Nunca lo había visto: ¿desde cuándo estaba allí? ¿Desde antes de la enfermedad o desde el período en que lo dejabas todo a medias, desde cuando tus acciones, por razones desconocidas, también para ti, de repente tomaban otro rumbo? Lo abrí y vi que contenía un cuaderno gordo con las tapas de flores: en ese momento no me sentía preparada para afrontar lo que podía contener; así, lo puse sobre la mesa de la cocina y continué con la limpieza hasta el anochecer.
Mientras trabajaba con brío, ese día, tomé dos decisiones importantes. La primera tenía que ver con el perro: al día siguiente iría a la perrera para escoger uno porque no soportaba el jardín vacío; y la segunda concernía a mi futuro: en otoño me inscribiría en la universidad para estudiar ciencias forestales porque por fin había comprendido lo que quería hacer el resto de mis días: ocuparme de los árboles.
Cuando bajó el calor, empecé a regar el jardín.
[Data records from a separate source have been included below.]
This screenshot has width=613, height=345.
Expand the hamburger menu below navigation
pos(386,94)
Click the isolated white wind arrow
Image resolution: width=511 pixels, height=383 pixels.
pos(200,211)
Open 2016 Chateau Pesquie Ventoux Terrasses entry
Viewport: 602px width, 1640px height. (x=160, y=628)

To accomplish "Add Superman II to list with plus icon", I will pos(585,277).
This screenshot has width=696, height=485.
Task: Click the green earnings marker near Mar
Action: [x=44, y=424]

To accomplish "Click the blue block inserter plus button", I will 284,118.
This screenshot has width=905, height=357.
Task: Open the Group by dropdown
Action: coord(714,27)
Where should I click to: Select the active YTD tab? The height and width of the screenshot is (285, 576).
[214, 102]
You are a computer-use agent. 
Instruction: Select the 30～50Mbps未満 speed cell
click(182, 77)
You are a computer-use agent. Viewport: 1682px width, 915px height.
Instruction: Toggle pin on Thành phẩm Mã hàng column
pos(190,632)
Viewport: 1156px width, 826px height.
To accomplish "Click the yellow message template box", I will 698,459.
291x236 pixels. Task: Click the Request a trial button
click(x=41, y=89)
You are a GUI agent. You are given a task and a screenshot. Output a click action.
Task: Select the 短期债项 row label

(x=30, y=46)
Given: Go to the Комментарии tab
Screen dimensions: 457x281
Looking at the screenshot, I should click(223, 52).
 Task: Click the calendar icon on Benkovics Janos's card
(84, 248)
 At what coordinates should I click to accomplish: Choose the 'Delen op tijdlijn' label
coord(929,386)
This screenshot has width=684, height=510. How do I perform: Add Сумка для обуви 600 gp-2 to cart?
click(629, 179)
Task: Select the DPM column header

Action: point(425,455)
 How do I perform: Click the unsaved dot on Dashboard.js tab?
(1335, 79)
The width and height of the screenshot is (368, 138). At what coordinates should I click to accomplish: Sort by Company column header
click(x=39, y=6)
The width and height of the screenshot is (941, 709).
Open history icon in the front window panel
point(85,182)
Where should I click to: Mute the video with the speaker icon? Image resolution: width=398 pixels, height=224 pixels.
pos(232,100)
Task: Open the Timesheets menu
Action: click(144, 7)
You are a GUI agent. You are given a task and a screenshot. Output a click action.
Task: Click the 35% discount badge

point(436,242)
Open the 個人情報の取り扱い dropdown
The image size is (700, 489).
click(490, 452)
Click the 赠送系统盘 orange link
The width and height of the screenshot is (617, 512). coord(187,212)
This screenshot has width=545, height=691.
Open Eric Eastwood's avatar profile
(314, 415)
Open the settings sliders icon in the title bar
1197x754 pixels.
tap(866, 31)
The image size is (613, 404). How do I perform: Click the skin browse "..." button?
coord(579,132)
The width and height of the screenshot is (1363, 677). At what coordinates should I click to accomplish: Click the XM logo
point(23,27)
El rosal estaba al final de su floración y no parecía haber sufrido demasiado por mi lejanía, mientras las hortensias estaban más bien maltrechas: las regué un buen rato lanzando, de vez en cuando, el chorro al aire para verlo transformarse en una llovizna dorada.
Al terminar cogí una tumbona y, con tu cuaderno en una mano y un zumo de naranja en la otra, me instalé en medio del césped.
En la primera página, arriba a la izquierda, estaba escrito Opicina, 16 de noviembre.
Era tu caligrafía, ordenada y regular, que conocía desde siempre.
«Hace dos meses que te fuiste», así empezaba, «y desde hace dos meses, salvo una postal en la que me comunicabas que todavía estabas viva, no he tenido noticias tuyas…».